Listed records start

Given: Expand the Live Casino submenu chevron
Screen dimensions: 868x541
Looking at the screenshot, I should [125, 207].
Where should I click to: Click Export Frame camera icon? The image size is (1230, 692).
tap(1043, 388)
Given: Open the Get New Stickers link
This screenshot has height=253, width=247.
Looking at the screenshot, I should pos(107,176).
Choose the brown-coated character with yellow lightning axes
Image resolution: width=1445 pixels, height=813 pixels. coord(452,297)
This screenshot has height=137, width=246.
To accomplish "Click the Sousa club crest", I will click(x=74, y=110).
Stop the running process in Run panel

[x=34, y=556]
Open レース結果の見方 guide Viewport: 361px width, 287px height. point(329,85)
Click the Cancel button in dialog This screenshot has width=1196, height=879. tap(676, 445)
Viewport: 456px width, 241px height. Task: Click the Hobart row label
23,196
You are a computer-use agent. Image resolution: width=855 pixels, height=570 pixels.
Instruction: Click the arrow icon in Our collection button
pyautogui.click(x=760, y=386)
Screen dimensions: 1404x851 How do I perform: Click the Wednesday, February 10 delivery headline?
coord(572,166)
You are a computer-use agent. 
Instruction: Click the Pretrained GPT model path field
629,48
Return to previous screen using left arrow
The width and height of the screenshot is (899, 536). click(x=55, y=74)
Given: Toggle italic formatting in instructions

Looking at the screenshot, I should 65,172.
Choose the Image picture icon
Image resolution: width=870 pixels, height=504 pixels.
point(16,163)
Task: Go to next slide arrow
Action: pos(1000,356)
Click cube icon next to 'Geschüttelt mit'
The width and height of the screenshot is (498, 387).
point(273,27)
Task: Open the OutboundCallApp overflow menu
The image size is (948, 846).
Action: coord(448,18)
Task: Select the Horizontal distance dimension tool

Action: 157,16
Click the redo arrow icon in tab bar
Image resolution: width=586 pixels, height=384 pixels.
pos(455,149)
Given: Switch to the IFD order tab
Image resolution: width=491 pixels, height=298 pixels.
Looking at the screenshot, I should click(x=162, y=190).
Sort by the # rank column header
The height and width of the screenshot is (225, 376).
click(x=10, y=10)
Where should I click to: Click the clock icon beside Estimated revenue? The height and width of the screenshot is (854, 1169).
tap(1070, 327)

Listed records end

» Set exercise
Can you list the rows above again, swapping "Given" for "Goal" and leaving everything else unchanged?

» Task answer
Goal: Expand the Live Casino submenu chevron
Screen dimensions: 868x541
Looking at the screenshot, I should [125, 207].
Where should I click to: Click Export Frame camera icon? The image size is (1230, 692).
tap(1043, 388)
Goal: Open the Get New Stickers link
This screenshot has height=253, width=247.
Looking at the screenshot, I should pos(107,176).
Choose the brown-coated character with yellow lightning axes
Image resolution: width=1445 pixels, height=813 pixels. coord(452,297)
This screenshot has height=137, width=246.
To accomplish "Click the Sousa club crest", I will click(x=74, y=110).
Stop the running process in Run panel

[x=34, y=556]
Open レース結果の見方 guide Viewport: 361px width, 287px height. point(329,85)
Click the Cancel button in dialog This screenshot has width=1196, height=879. tap(676, 445)
Viewport: 456px width, 241px height. Task: Click the Hobart row label
23,196
You are a computer-use agent. Image resolution: width=855 pixels, height=570 pixels.
Instruction: Click the arrow icon in Our collection button
pyautogui.click(x=760, y=386)
Screen dimensions: 1404x851 How do I perform: Click the Wednesday, February 10 delivery headline?
coord(572,166)
You are a computer-use agent. 
Instruction: Click the Pretrained GPT model path field
629,48
Return to previous screen using left arrow
The width and height of the screenshot is (899, 536). click(x=55, y=74)
Goal: Toggle italic formatting in instructions

Looking at the screenshot, I should 65,172.
Choose the Image picture icon
Image resolution: width=870 pixels, height=504 pixels.
point(16,163)
Task: Go to next slide arrow
Action: pos(1000,356)
Click cube icon next to 'Geschüttelt mit'
The width and height of the screenshot is (498, 387).
point(273,27)
Task: Open the OutboundCallApp overflow menu
The image size is (948, 846).
Action: coord(448,18)
Task: Select the Horizontal distance dimension tool

Action: 157,16
Click the redo arrow icon in tab bar
Image resolution: width=586 pixels, height=384 pixels.
pos(455,149)
Goal: Switch to the IFD order tab
Image resolution: width=491 pixels, height=298 pixels.
Looking at the screenshot, I should click(x=162, y=190).
Sort by the # rank column header
The height and width of the screenshot is (225, 376).
click(x=10, y=10)
Where should I click to: Click the clock icon beside Estimated revenue? The height and width of the screenshot is (854, 1169).
tap(1070, 327)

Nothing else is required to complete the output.